WHAT IS REQUIRED ▸
Write the next part of the forum thread about windows that won't stay open, starting right after its last sentence.

SUPPLIED PASSAGE ▸

%%

# Windows won't stay open



## wrangler (Oct 9, 2008)

You are totally right about them being called 'spiral balances' and they are notorious for failing. When I was doing replacement windows here in Florida, one of the main reasons customers were replacing windows was for that very problem. I was not in the business of repairing windows, so I do not know if there is a good or inexpensive fix. I do know that many of Window World's customers bought from us due to the fact that they could get a window replaced for little more than having a window repaired and get a lifetime warranty. But look around, call around. See what you can find in your area. If nothing but the balance is bad, there might be a good way to have it fixed. If the window itself is not all that good, consider having it(or all of them) replaced with a better quality window. You can save money on heating and cooling, plus add value to your home. There are many great windows/window companies out there. Just do a little research and get some quotes. Just make sure you are comparing apples to apples, oranges to oranges. 
Do a search on replacement windows and you will find a plethora of information about the subject. If you decide to get replacement windows, get at LEAST 3 quotes. Prices will vary by thousands of dollars. Sometimes even on the same brand. Going with a nationwide company is definitely best, especially in this economy where a local company might not be there tomorrow, but a national company will almost always take over warranty/customer service even if a local franchise should fail. This often applies to all types of home renovation. 
The problem I have seen with spiral balances is that even though they might be well lubed and/or even stainless steel, is that they are often attached to the window with non-stainless or pot-iron, and that is where they fail.
MTCW,
Brett


----------



## jaros bros. (Jan 16, 2009)

Is it possible that you never placed the windows back in the returns properly after a cleaning? Either that or they are broke.


----------



## Tom Struble (Dec 29, 2008)

they may just have to be ajusted


----------



## Just Bill (Dec 21, 2008)

Spiral balances usually fail internally. They are connected to a spring inside and that connection is what fails. There is a possiblity that they have just come unwound, and they need to be wound up a specific number of turns before fitting the window end into the sash, no easy task.

%%

DATA ▸
%%

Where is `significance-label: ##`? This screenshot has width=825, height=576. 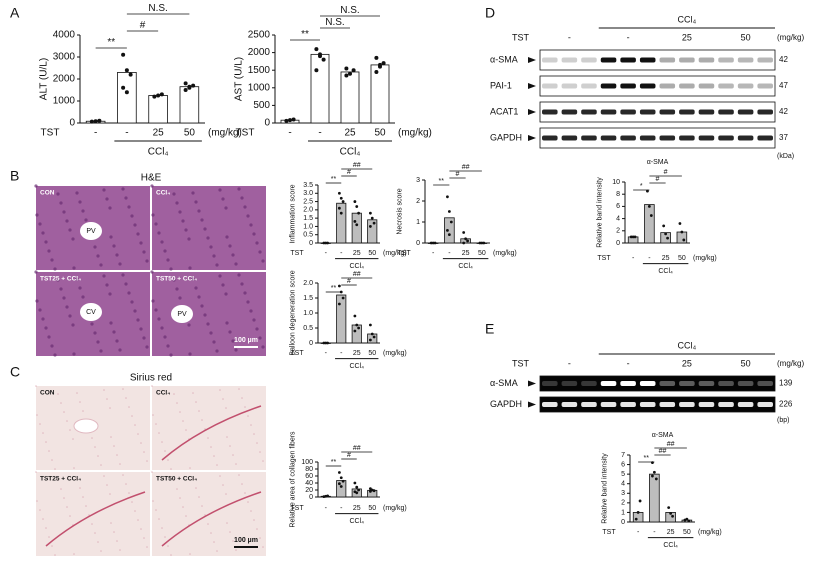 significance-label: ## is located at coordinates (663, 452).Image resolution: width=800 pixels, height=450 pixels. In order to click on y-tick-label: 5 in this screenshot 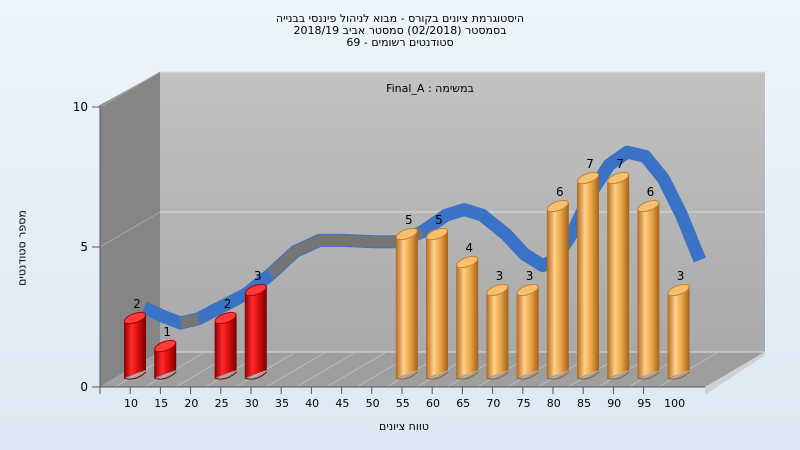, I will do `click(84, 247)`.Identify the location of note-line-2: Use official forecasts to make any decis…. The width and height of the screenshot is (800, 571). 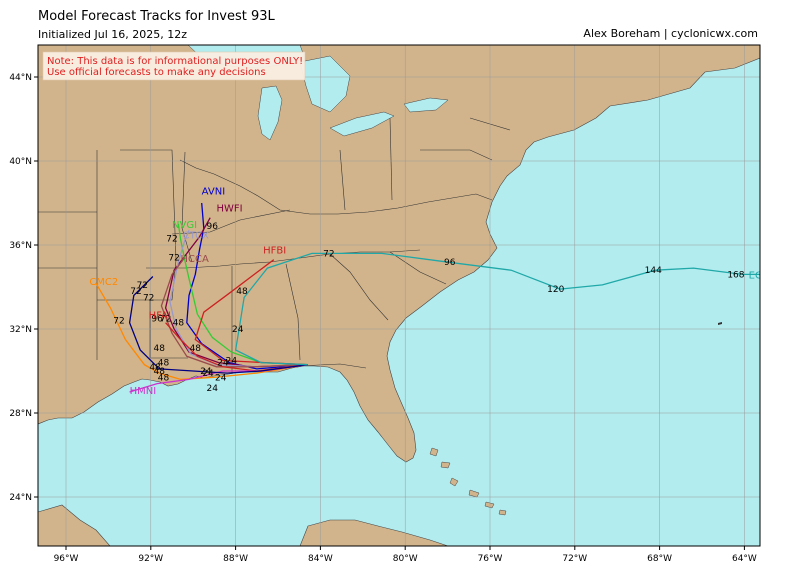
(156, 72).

%%

RESPONSE AREA ▸
----------



## Roxanne Akimbo (Mar 11, 2009)

Thanks, guys! My handiman and I fiddled with the darn thing and got it figured out. We managed to get both windows to stay open about half-way, which is better than not at all. At least now we know how the silly things operate, and can repair others I'll probably find. I've been afraid to check the other windows!

Again, thanks. And by the way: I didn't find a single window company here in Houston, the fourth largest city in the nation, who wanted to come and look at the windows. Evidently, it's just not worth the trouble for them.


----------



## fenestrationman (Jun 25, 2009)

The spiral balance is adjustable by cranking the spiral clockwise. There is a special tool for this. Most installers will have one. You can try vise grips(winding the spiral) and needle nose pliers for reinserting the spiral back into the brake shoe(the part that houses the sash pivot bars- bottom of sash). Give each balance a couple of turns and operate the window until you are satified. Hope that this helps.
Another thing to look for. At the bottom of the balance where the spiral exits the metal tube is a plastic tip(red, blue, white, black or green). If there is a bit of grease between the tube and the plastic tip, chances are the the balance is blown. Most dealers carry a bit of stock, if not I am sure they can get them for you. Other sources are Srybuc and Blaine Hardware. All you need is the metal tube length and tip color.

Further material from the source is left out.